Rocky: And then years later, we had a kid. You insisted on naming him LUCIFER, after the dang devil, when I wanted to name him Ryan.

Lucy: But we named him Ryan, remember?

Rocky: You only agreed to that because I told you that Ryan was the name of my dead great-uncle.

Rocky paused.

Rocky: It isn't.

Lucy: So... You lied?

Rocky: Yep. But why we divorced, on that matter. I couldn't TAKE any of your spooky crud! You even tried to make Ryan go GOTH!

Lucy: Sigh. I know when I'm not welcome. So, I'm out.

Lucy walked away from Rocky and headed to Silas's house.

Silas was sitting outside on a bench reading a book.

Lucy went up to him and sat next to him.

Lucy: Oh, I see you like the great Edgar Allan Poe.

Silas: Yeah... I do.

Lucy: My night has been awful. How has yours been?

Silas: Boring. I was sitting here all night waiting for trick or treaters. And, yet. No one. Apparently, kids steer clear of creepy looking houses with a dreary looking man sitting outside it.

Lucy: Sigh. I wish people didn't judge us for being spooky...

Silas: Exactly, but there's nothing we can do except be alone and miserable together.

Lucy: But...

Silas: That's what you want. isn't it?

Lucy: Yeah, but I have a family. 10 siblings who all love me. Spooky and all.

Silas: It didn't appear like that with your sister. Lisa. As far as I know, she wouldn't let you take her kids to get acquainted with great grandma Harriet. Is that right?

Lucy: Gassssp... How'd you know that? It's exactly right!

Silas: Because I know you. I love you!

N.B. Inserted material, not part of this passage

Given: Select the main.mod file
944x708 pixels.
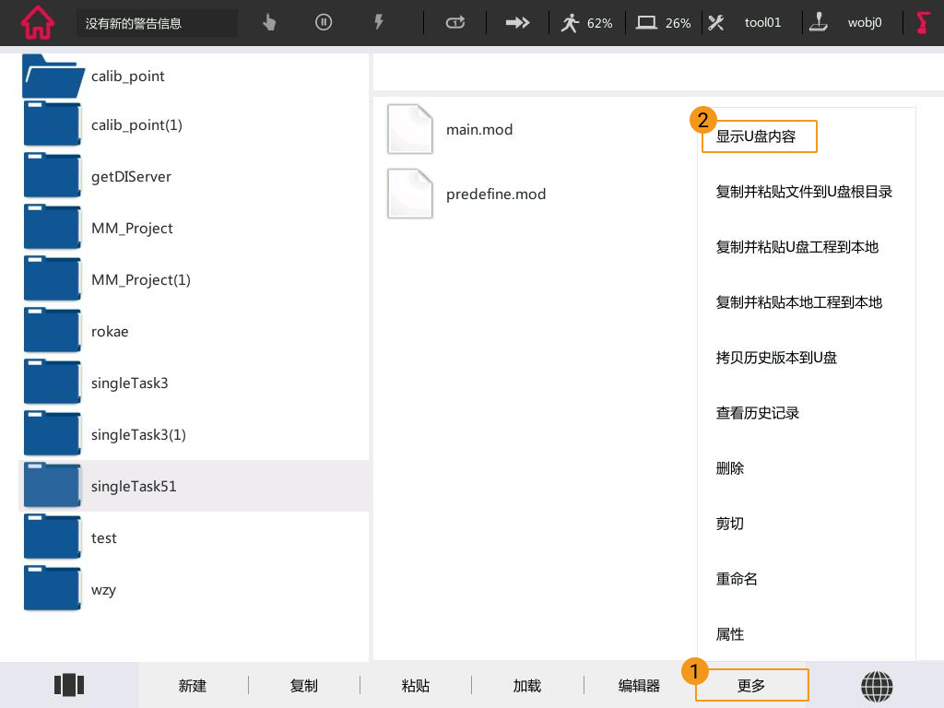Looking at the screenshot, I should (478, 130).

You know that?

Lucy paused.

Silas: I want you to marry me. Like... A real couple. All my life, I waited for you to end things with Rocky. I never thought he was right for you. When you and Rocky got married, I wanted to die. But when you and Rocky divorced, I knew you were the one for me. The one that I want.

Lucy started to tear up.

Lucy: Normally I don't show emotion like this. But...

Lucy cried big tears.

Lucy: That's so beautiful!! Yes, Silas! I'll marry you!

Silas: Of course, we both might need some time. I mean, don't you want to tell your family the good news?

Lucy: I do. I know I do.

Silas: Perfect.

They hugged.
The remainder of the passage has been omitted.